Public Health & Prevention
Public Health & Prevention 3
Carol Duh-Leong, MD, MPP (she/her/hers)
Assistant Professor of Pediatrics
NYU Grossman School of Medicine
New York, New York, United States
Longitudinal analyses of geocoded and parent-reported data from caregivers enrolled in the control arm of the Greenlight Plus obesity prevention RCT across 6 US cities. Inclusion: English/Spanish-speaking mothers with healthy full-term babies. The main exposures were measured using the Neighborhood Child Opportunity Index (ChOI), mapped to mother’s address at infant’s birth. This is a location-based surveillance tool that measures the following domains with higher nationally-normed scores indicative of increased child opportunity in: 1) Education (e.g., preschool, elementary, high school access, educational attainment); 2) Health/Environment (e.g., healthy food access, green space); 3) Economic (e.g., poverty, employment rate). Maternal depressive symptoms were collected in the newborn period (infant age 0-21 days) and 12 months via the Patient Health Questionnaire-9 (PHQ-9). We used an ordinal regression model (given PHQ-9 distribution skew) to examine PHQ-9 score as the outcome in the newborn period and at 12 months controlling for each of the three ChOI domains and for relevant covariates.

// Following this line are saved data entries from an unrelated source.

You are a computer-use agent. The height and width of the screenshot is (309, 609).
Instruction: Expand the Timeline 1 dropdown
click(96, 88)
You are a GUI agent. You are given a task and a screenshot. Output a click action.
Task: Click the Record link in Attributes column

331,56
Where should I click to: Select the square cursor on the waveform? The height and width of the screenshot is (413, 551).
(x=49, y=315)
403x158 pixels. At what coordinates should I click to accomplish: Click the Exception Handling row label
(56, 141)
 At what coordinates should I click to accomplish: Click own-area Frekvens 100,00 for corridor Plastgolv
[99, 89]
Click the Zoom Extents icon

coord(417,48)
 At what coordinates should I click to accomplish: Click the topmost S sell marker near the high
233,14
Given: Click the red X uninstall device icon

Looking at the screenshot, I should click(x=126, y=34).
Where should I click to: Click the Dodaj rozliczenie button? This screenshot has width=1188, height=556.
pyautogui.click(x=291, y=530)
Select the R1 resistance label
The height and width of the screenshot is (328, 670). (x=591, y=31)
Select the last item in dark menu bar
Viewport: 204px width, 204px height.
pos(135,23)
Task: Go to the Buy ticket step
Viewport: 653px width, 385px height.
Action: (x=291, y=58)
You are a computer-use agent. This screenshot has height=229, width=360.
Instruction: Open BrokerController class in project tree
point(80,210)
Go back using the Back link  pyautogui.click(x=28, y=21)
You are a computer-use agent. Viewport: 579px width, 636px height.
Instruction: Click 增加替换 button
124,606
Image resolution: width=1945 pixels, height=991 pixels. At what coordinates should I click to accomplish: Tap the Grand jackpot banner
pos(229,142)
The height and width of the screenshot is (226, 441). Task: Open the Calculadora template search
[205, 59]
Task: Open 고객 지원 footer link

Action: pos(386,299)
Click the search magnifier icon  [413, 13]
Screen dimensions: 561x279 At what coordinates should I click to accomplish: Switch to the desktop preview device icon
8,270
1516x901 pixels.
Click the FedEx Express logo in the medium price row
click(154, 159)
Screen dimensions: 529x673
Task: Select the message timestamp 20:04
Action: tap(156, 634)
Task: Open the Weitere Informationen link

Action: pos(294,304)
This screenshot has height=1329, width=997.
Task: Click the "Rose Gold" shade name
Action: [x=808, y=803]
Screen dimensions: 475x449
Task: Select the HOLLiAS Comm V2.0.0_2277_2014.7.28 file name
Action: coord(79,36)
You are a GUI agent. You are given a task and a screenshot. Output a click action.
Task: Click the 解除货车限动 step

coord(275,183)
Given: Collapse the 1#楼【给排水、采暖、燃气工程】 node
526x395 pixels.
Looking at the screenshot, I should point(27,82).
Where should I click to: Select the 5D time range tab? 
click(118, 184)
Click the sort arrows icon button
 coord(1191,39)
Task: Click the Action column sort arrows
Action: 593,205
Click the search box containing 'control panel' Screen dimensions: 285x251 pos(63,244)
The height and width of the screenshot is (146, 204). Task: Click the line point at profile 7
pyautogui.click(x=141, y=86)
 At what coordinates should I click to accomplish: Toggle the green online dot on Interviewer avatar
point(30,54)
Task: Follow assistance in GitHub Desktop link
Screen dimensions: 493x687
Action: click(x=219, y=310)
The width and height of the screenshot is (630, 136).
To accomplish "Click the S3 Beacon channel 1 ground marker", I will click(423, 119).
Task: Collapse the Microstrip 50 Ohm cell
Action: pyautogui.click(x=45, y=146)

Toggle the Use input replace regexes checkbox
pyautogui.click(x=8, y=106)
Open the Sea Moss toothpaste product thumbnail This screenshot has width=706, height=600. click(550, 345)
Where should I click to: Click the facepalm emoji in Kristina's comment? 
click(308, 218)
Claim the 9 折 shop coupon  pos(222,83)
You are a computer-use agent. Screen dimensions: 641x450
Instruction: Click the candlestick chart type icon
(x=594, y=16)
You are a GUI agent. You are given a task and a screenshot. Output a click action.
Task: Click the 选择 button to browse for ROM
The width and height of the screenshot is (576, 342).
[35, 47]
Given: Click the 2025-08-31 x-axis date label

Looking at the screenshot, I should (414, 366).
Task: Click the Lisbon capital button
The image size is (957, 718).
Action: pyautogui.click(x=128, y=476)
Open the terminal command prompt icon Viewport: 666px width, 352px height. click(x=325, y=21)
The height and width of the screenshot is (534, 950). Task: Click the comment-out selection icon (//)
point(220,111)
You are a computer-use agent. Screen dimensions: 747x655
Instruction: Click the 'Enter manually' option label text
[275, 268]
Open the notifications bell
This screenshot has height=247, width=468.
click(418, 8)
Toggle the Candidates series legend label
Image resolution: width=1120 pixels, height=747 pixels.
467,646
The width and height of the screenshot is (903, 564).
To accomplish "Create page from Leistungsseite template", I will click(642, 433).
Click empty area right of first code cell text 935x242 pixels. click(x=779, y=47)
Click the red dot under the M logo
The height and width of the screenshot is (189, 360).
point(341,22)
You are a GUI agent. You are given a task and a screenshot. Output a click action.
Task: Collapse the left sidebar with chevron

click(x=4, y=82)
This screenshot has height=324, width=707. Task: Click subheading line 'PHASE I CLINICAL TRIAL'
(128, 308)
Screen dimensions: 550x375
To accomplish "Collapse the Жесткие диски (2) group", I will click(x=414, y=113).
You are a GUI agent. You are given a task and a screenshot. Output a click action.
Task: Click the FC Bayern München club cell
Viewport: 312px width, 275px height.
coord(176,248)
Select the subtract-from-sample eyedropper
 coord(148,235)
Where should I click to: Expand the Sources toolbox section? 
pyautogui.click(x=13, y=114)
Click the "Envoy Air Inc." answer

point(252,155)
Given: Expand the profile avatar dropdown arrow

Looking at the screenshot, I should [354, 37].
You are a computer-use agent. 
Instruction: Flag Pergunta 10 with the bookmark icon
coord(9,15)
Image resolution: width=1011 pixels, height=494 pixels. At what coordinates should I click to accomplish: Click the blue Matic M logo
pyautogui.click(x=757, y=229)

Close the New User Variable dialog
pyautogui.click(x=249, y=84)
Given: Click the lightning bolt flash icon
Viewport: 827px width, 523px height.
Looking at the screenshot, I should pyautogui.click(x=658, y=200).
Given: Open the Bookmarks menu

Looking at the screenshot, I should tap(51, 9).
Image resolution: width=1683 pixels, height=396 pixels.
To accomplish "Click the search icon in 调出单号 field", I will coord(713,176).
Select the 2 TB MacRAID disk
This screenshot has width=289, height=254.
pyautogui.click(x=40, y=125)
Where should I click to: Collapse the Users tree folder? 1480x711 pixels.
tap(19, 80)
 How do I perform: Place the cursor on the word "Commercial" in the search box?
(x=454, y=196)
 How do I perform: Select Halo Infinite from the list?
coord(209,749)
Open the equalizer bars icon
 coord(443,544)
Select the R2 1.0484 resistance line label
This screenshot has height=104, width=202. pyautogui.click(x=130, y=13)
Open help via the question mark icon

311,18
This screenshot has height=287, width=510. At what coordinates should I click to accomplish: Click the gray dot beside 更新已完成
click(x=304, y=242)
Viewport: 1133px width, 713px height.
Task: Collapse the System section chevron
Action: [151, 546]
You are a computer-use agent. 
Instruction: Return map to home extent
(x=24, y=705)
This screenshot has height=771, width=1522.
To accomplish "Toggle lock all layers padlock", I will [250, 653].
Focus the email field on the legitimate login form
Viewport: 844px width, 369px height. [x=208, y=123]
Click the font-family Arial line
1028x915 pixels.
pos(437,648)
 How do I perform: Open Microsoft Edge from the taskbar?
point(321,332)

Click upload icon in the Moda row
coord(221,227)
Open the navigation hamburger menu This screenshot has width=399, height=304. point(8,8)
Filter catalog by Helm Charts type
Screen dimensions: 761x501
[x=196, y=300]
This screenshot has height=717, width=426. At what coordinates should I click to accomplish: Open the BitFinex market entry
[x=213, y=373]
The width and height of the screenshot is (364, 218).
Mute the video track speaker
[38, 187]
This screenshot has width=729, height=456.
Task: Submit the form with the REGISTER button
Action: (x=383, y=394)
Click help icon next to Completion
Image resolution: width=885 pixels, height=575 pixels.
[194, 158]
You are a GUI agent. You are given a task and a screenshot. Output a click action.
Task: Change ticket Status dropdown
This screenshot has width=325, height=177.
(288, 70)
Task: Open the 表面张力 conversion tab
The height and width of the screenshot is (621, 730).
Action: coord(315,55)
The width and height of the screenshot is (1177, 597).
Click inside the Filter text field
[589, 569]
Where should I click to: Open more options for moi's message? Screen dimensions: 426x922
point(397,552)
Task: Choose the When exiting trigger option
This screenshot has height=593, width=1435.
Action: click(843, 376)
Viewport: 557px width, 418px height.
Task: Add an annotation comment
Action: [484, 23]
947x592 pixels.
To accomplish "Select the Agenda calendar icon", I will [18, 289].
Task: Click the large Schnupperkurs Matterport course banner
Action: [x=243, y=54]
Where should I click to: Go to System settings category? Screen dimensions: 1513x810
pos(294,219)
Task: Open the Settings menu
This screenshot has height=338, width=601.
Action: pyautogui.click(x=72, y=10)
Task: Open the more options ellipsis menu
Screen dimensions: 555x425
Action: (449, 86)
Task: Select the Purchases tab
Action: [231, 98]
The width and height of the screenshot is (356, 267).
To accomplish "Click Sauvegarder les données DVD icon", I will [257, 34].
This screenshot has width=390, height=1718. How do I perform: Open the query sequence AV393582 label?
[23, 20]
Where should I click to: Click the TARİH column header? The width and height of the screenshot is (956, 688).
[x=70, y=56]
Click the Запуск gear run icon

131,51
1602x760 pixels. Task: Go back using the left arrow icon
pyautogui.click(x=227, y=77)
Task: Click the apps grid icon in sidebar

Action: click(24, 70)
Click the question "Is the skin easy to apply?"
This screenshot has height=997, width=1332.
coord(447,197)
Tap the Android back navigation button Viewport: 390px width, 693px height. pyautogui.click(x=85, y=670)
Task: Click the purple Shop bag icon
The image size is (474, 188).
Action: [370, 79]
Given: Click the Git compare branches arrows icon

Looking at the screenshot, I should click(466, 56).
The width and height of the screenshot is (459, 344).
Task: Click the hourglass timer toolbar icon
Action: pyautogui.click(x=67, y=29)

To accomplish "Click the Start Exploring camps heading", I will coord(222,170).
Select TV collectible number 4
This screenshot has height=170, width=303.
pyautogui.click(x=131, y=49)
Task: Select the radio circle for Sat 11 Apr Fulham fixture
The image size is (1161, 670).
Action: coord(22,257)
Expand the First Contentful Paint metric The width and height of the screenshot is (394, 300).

Results: N=410: 49% Hispanic; 18% Black. 21% had increased maternal depression risk in the newborn period (PHQ-9 score >5). A 1-standard deviation increase in health/environment ChOI Z-score was associated with lower odds of maternal depression risk in the newborn period (aOR 0.58; 95% CI: 0.37, 0.90), but not at 12 months. We did not detect significant associations between other ChOI domains and PHQ-9 in the newborn period or at 12 months (Table).
Conclusion(s): A more favorable score on the health/environment ChOI domain was significantly associated with decreased odds of maternal depressive symptoms in the newborn period. Future studies should examine how aspects of the health/environment domain may be particularly relevant to maternal depression risk in the newborn period, informing neighborhood-level intervention studies to optimize maternal-child well-being.